4. Get into the right routine
So, you have the right diet, the best powerlifting workout, and the cardio sessions sorted, that’s you on a one-way trip to muscle-ville right? Well, probably but you don’t want to take anything for granted. How you schedule your muscle defining strategy will get you a first-class ticket upgrade to your lean and mean final destination.
It’s tempting, particularly when you see those guns starting to bulge, to go too hard on the frequency of your weightlifting sessions, putting you at risk of undoing all that hard work. Ideally, you should be putting in the sweat at the squat rack for a quality session, three to four times a week, with a day’s break in-between as your muscles, need 48 hours to rest.
Intense activity needs this recovery time, particularly if you are focusing on the same muscle groups each session. If you work them every day, you could find you are undoing any gains as you may get sore muscles that become fatigued and the workout less effective. Think quality rather than quantity when it comes to your powerlifting and muscle building, and make sure you properly recover from the workout.
Keeping your cardio or HIIT sessions on separate days also allows sufficient muscle recovery time, and lets your body concentrate on bulk-building your frame.
Your cardio hit is to keep your body fat lean and enhance muscle definition and your routine can actually be boosted by when you do it. Go hard on your interval training first thing in the morning, before breakfast and your short, sharp sessions will have maximum impact. Also, avoid high impact cardio workouts such as jump rope or running on hard surfaces that can cause microtrauma – small tears in the muscle fibers that are needed for building new muscle.
And, if at times your busy life means you simply can’t avoid doubling up your lifting session with cardio at the gym, then do your power lift first so you and your muscles can go at it fresh.
5. Rest and reduce stress
If you’re serious about increasing your muscle definition, a few simple steps before and after your sessions will keep you totally on muscle-building track and injury-free.

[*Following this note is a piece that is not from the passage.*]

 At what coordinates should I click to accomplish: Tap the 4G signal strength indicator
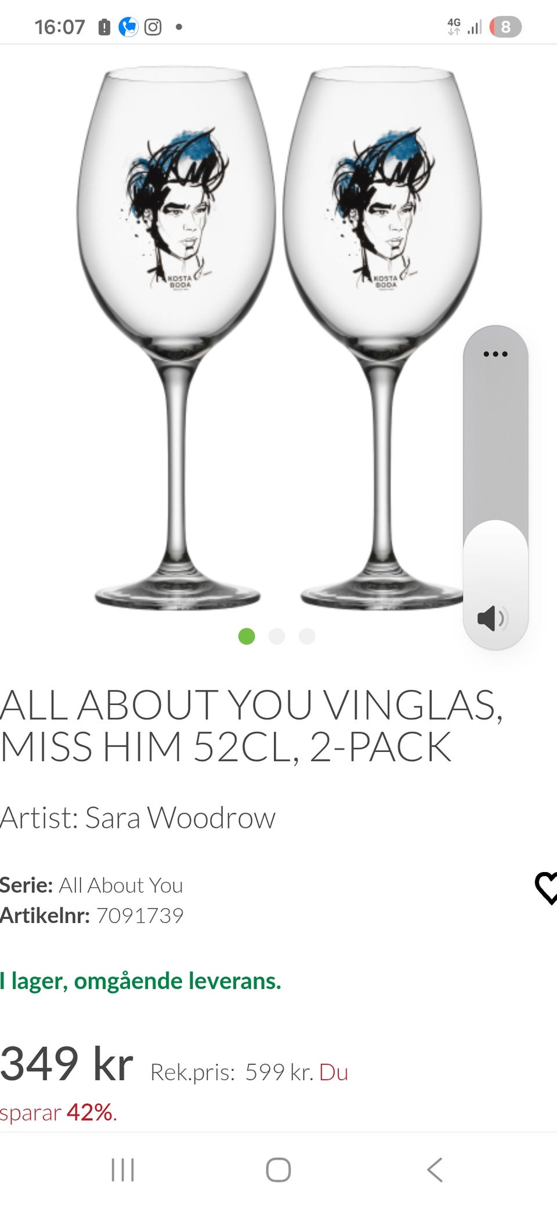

It’s essential to warm up for weightlifting and stretch out after every session as your muscles will need help to prepare, adjust and recover after some hardcore squat rack, free weight or dumbbell exercise. Begin every weightlifting and cardio session with at least five minutes of warm-ups, including low-intensity cardio and some stretches of the muscles you plan to target. Then, once the hard work is done, slowly stretch out all your muscles to cool them down before you call it a day and head off to the showers.
Rest is certainly your friend when it comes to packing on the muscle: disregard your body’s need for recovery after a grueling workout and you’ll eventually find your bodybuilding wins grind to a halt. Taking a day off in-between power sessions allows your glycogen energy stores to build back up, lets those new muscle fibers to settle and enables hormones such as testosterone and cortisol which can increase during a full-on powerlifting session return to their optimum level. In short, your body gets rebooted, ready to take on another muscle-defining session.
But the key to packing on lean muscle is not just rest days but also quality rest nights too. By intensively working out, you have stimulated muscle growth, but you build your muscle during rest, which means a good night’s sleep gives your body the time and space it needs to knit that new, ripped muscle into place.
And finally, the last piece in the jigsaw to improving muscle definition is to keep your cool. Stress kickstarts the release of cortisol. Too much and the hormone can start to put the brakes on your muscle-sculpting efforts so make sure you relieve stress and go to your workouts calm and in the right frame of mind. Then relax once the hard work is done, and you are one more step towards the totally chiseled, muscular frame you have set your determined sights on.